**TASKS**
1. In the briefing on The mv Astra decision, the obligation to pay hire punctually appears in which clause of which form charter?
2. Continue the briefing on The mv Astra decision, starting after its last sentence.

**TEXT TO READ**
━━━━━━━━

Further to our April 2013 Briefing regarding Mr Justice Flaux’s decision in Kuwait Rocks Co v AMN Bulkcarriers Inc (The mv Astra) [2013] EWHC 865 (Comm) we now provide an update on the status of that decision.

Our April 2013 Briefing on this can be found at

It was originally held (in obiter) that the obligation upon a charterer to make punctual payment of hire in clause 5 of the NYPE 1946 form charter is a contractual condition, a breach of which entitles an owner to terminate the charter and claim damages for future loss of earnings.

The charterers have not obtained leave to appeal the High Court’s decision. Therefore, until there is a clear and binding decision on point, Mr Justice Flaux’s conclusions regarding the status of the clause 5 obligation to pay hire is the most relevant and up-to-date authority in this area. As such, it may well be considered persuasive by other High Court Judges and arbitrators, although they are not obliged to follow the decision on the basis that Mr Justice Flaux’s conclusions were obiter.

━━━━━━━━

**MATERIAL**
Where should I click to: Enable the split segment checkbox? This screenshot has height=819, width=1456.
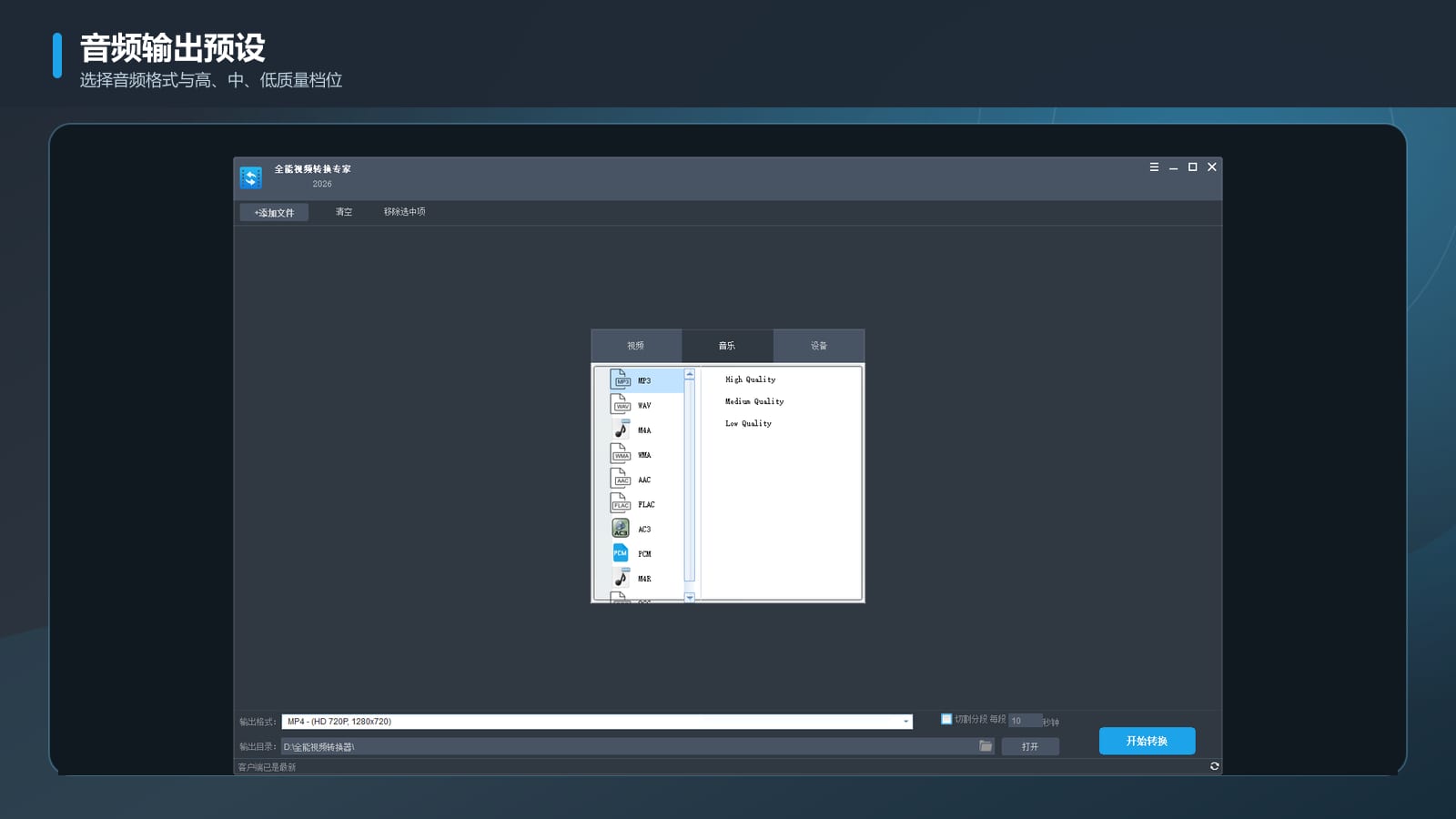pos(946,719)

━━━━━━━━

**ANSWER SET**
1. Clause 5 of the NYPE 1946 form charter.

2.
At first blush it would seem that the decision in the Astra provides clarity in respect of a charterers’ failure to pay hire. However, on closer inspection it arguably creates potential uncertainty in two main respects.

First, as mentioned above, the status of the clause 5 obligation to pay hire was not a ground of appeal from the original tribunal’s decision and therefore Mr Justice Flaux’s conclusions are obiter. If Mr Justice Flaux’s approach is followed, an owner who does not terminate in a prompt manner following a single missed payment of hire would become exposed to arguments that they have affirmed the contract due to delay. This creates a quandary for owners who, following a payment default by charterers, must decide whether to terminate or not in the face of uncertainty as to whether the decision in the Astra will be followed.

Secondly, it is now arguable that adeduction from hire may be a breach of condition and therefore repudiatory. All may turn on whether or not the deduction was valid. If the owner terminates and the deduction is later found to be valid then the owner will himself be in repudiatory breach and liable in damages to the charterer. If the owner terminates and the deduction is later found to be invalid then the charterer will be liable in damages to the owner. As a result, the consequences of a charterer making deductions from hire are now potentially very serious if an owner decides to press the issue.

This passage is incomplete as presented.